Copy every line of the material below word for word, with nothing changed.

Item position entries
^^^^^^^^^^^^^^^^

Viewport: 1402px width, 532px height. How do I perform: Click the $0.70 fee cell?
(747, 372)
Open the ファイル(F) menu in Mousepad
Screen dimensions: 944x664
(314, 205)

^^^^^^^^^^^^^^^^

## Complete answer
Viewport: 1402px width, 532px height. How do I perform: Click the $0.70 fee cell?
(747, 372)
Open the ファイル(F) menu in Mousepad
Screen dimensions: 944x664
(314, 205)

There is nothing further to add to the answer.